• INSTRUCTIONS FOR THE TASK: Copy the text of every item below word for word, leaving out the pictures.

Items from a dataset
********************

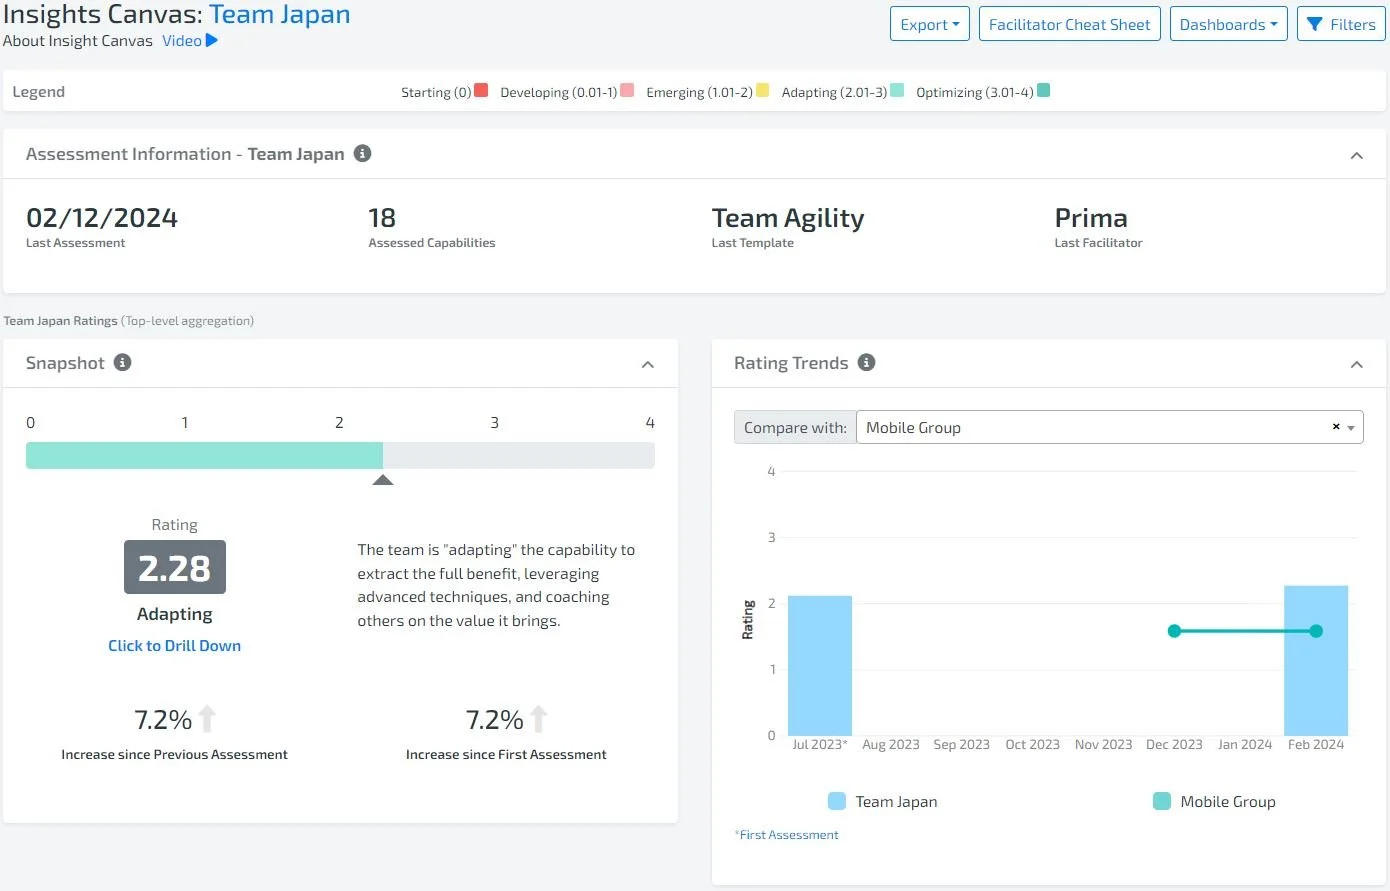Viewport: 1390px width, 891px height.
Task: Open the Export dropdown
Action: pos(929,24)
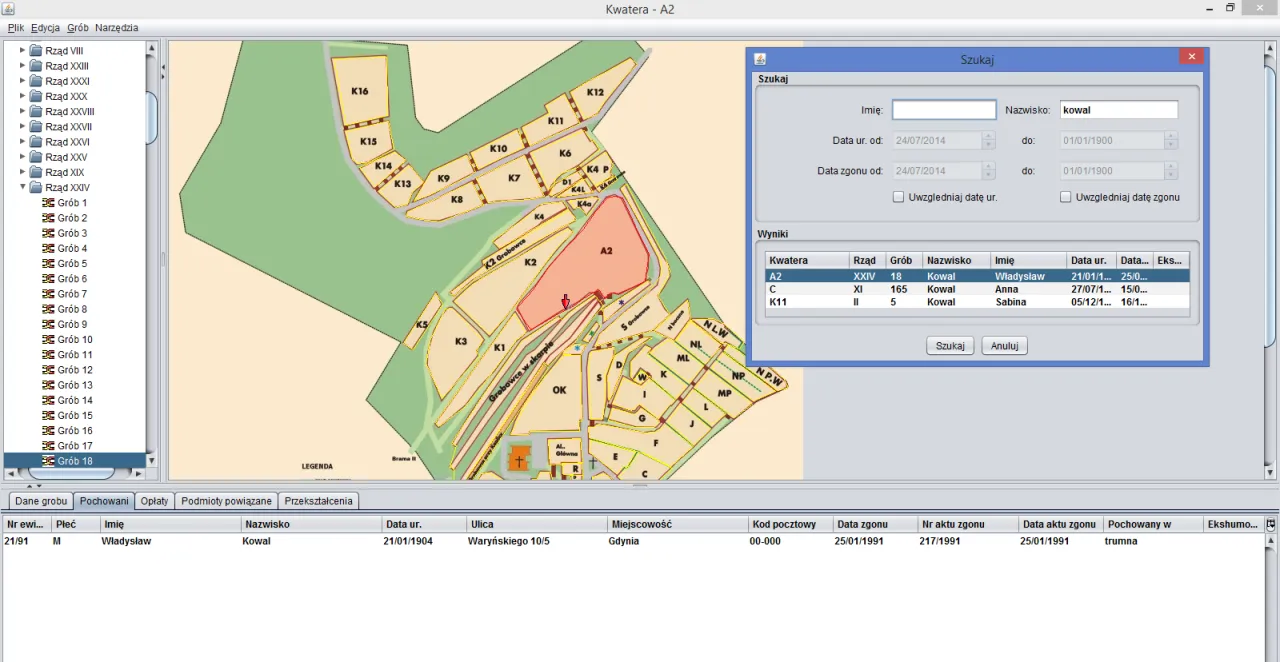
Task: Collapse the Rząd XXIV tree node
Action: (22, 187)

********************

• RESULT OF THIS TASK:
Viewport: 1390px width, 891px height.
Task: Open the Export dropdown
Action: pos(929,24)
Task: Collapse the Rząd XXIV tree node
Action: (22, 187)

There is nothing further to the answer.